In support of its contention that it received a monopoly by virtue of its certificate, appellant relies on the general policy behind state regulation of utilities and the legislative history of the 1963 amendments (House bill 228) to the Alaska Public Service Commission Act.
Appellant lays great stress upon the Governor’s letter which accompanied the introduction of House bill 158 during the 1963 legislative session.
House bill 158 required that public utilities obtain a certificate of public convenience and necessity, and specifically included municipal utilities within the jurisdiction of the Public Service Commission. This bill was then referred to the Commerce Committee and died there. Subsequently, the House Commerce Committee introduced House bill 228 which was signed into law by the Governor without comment.
Comparison reveals that the first four sections of House bill 158 were embodied and enacted in Plouse bill 228 with only
minor changes.
The significant distinction between the Governor’s proposed legislation (House bill 158) and the Commerce Committee’s bill, which was enacted into law, is that the former specifically included municipal utilities (with the exception of water and sewer utilities) within the ambit of the Alaska Public Service .Commission Act, whereas the latter amended AS 42.05.-640(2) of the act to exclude municipally owned and operated utilities.
We agree with appellant’s assertion that it is an accepted method of determining legislative intent to look to introductory executive messages.
From a reading of the Governor’s letter which accompanied the introduction of House bill 158, it is manifest that the Governor envisioned a certificate of public convenience and necessity as granting a monopoly.
On the other hand, it is equally apparent that the Governor also intended that municipal utilities were to be included under the proposed amendments.
In such circumstances we cannot find the legislature intended, by virtue of its passage of the 1963 amendments, that a certificate of public convenience and necessity was to be a monopoly grant in relation to competition from a municipally owned and operated utility.

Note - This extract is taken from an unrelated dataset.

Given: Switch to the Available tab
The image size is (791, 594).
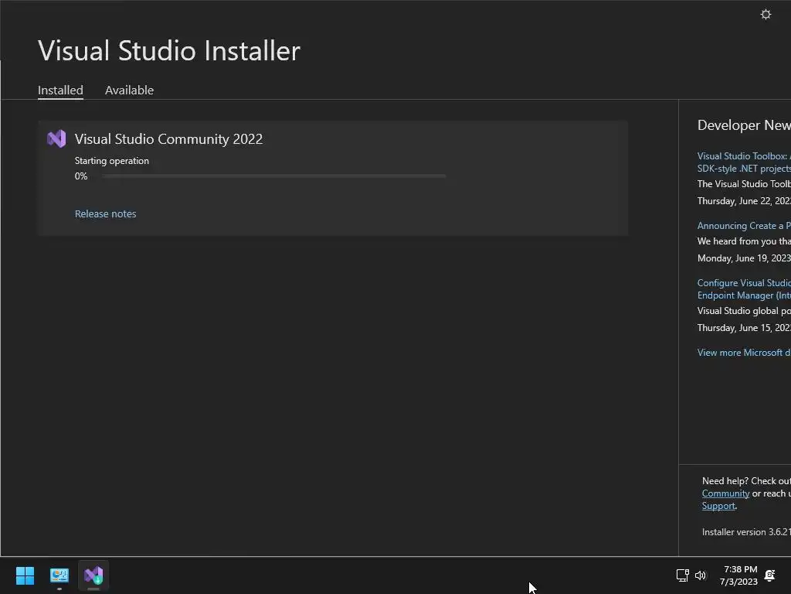Looking at the screenshot, I should coord(129,90).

Contrary to appellant’s position the legislative history of the 1963 amendments discloses that legislature specifically rejected a significant segment of the Governor’s proposed legislation when it excluded municipally owned and operated utilities from the purview of the Alaska Public Service Commission Act.
We therefore hold that appellant’s certificate did not grant to it the exclusive right to furnish electrical energy within the corporate limits of the city of Kenai.

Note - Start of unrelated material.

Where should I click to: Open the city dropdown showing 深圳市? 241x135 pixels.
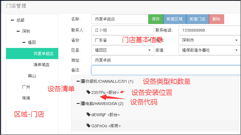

It is not contested that the city of Kenai has the right to own and operate an electrical distribution system.
It is also recognized that a certificate of public convenience and necessity is a property
right and as such entitled to protection.
If the city of Kenai had been acting unlawfully in duplicating within its limits appellant’s electrical facilities and in engaging in competition for customers, appellant would have been entitled to an injunction restraining such activities.
In light of the 1963 amendments to the Alaska Public Service Commission Act we hold that the municipally owned and operated utility was acting lawfully in regard to its activities within the corporate limits of the city of Kenai and therefore appellant was not entitled to injunctive relief.
We deem it appropriate to note that today’s decision is not a satisfactory solution to the issues which were raised in this appeal. In our view the question of the effect of the 1963 exemption of municipal utilities from the Alaska Public Service Commission Act and the relationship between municipal utilities and utilities regulated by the Public Service Commission is one requiring study and clarification by our legislature.
The judgment entered below is affirmed.